* **Listed entries**

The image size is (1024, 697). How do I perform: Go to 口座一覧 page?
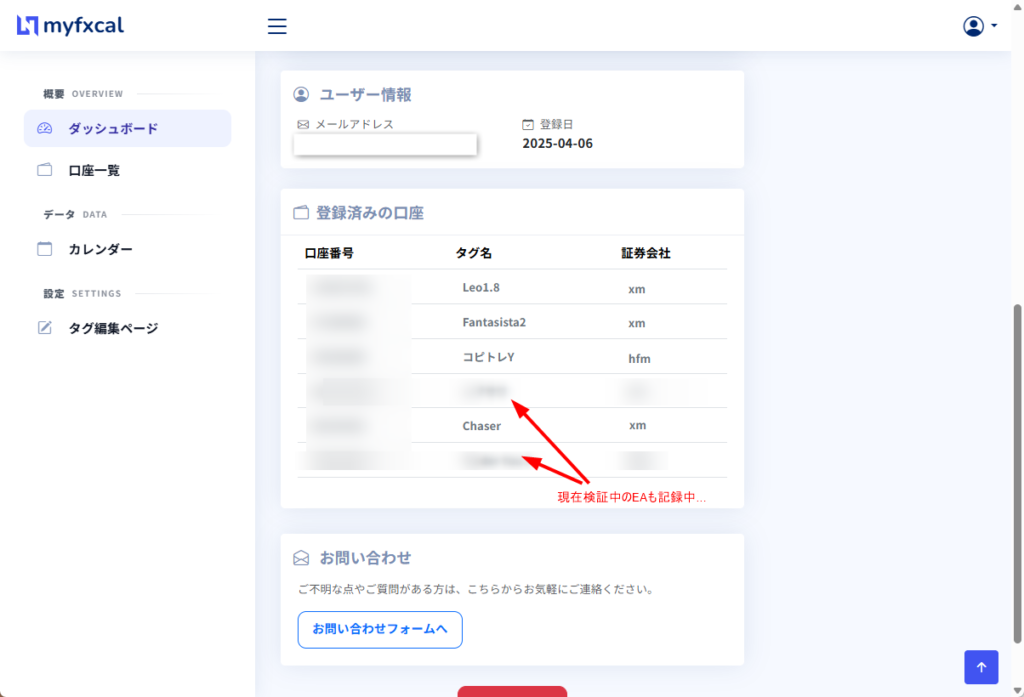click(94, 171)
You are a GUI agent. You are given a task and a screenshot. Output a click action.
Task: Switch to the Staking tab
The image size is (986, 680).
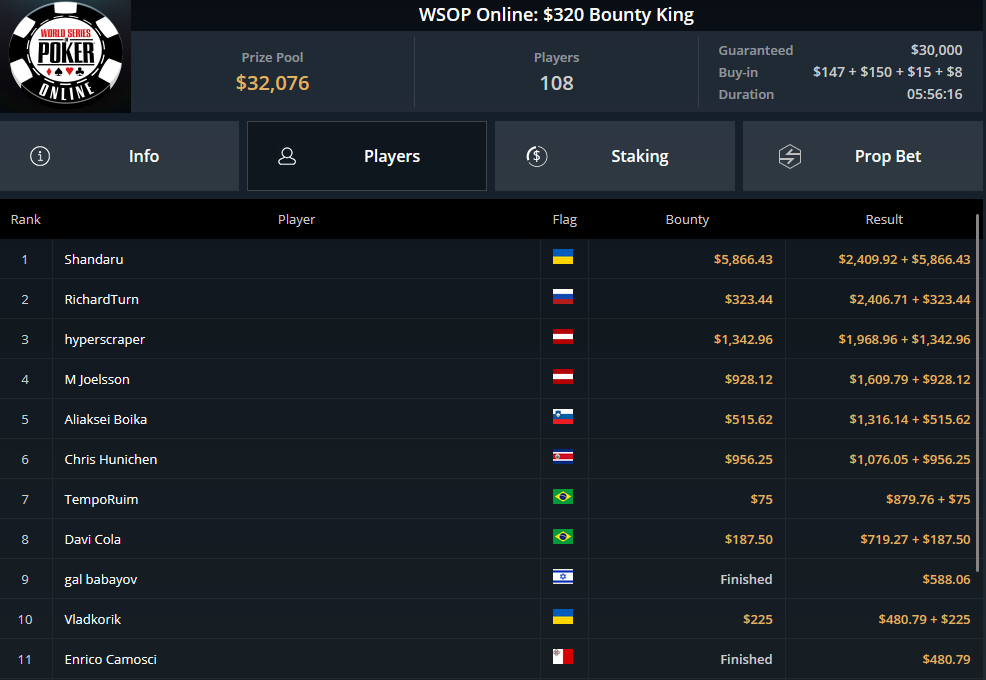pyautogui.click(x=615, y=156)
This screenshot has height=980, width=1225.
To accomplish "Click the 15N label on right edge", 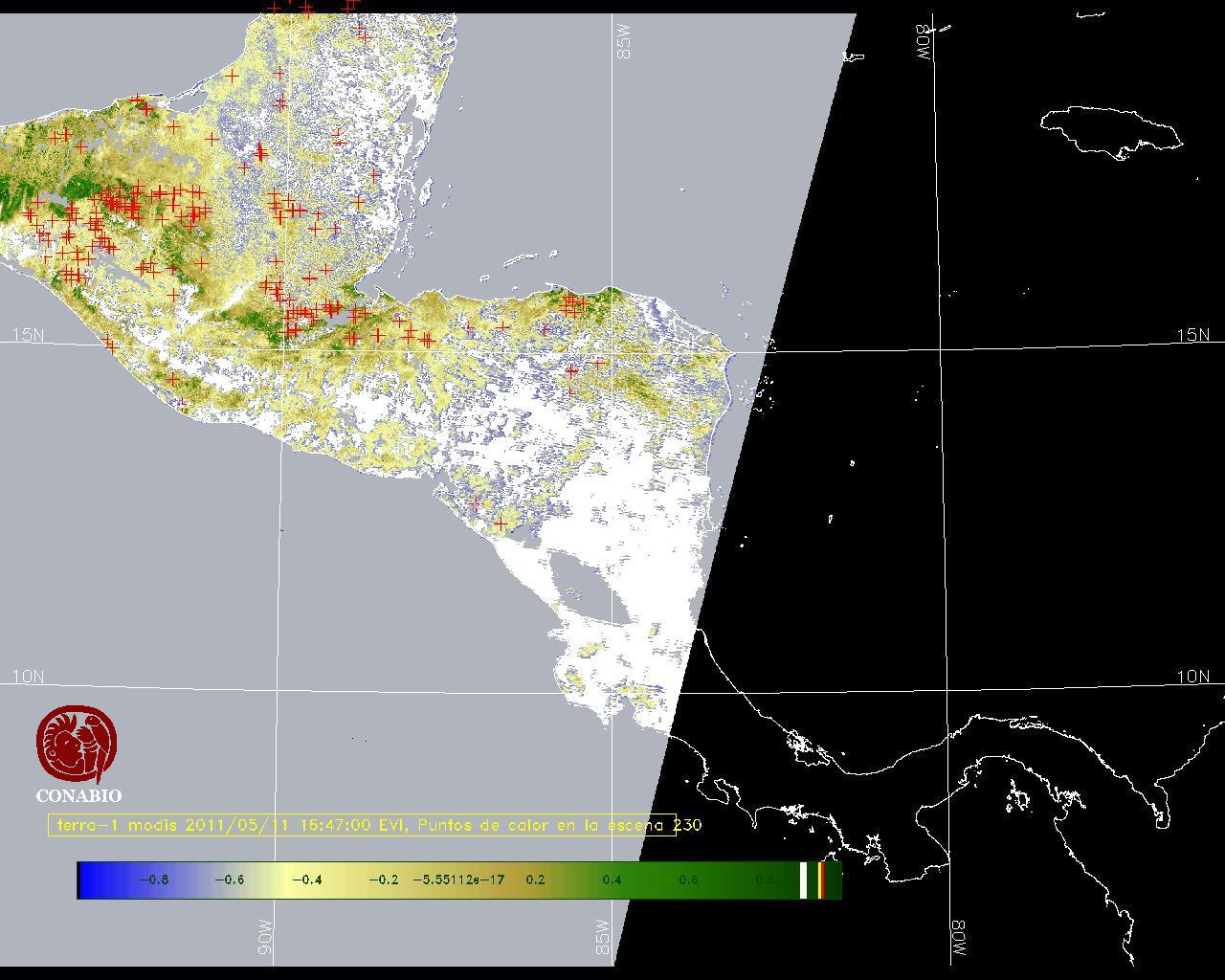I will pyautogui.click(x=1192, y=335).
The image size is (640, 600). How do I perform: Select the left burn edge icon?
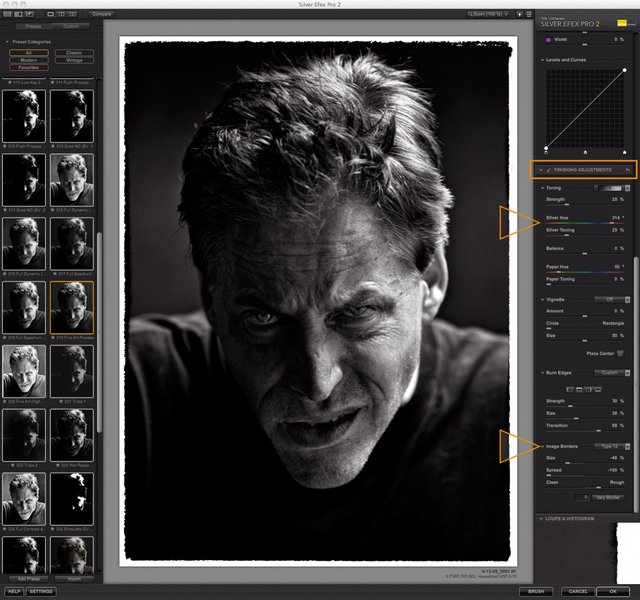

* **Instructions for the task**
Scan the data, and report each line that uses the word "screenshot".

* **Written solution**
You are a GUI agent. You are given a task and a screenshot. Output a click action.
This screenshot has height=980, width=1225.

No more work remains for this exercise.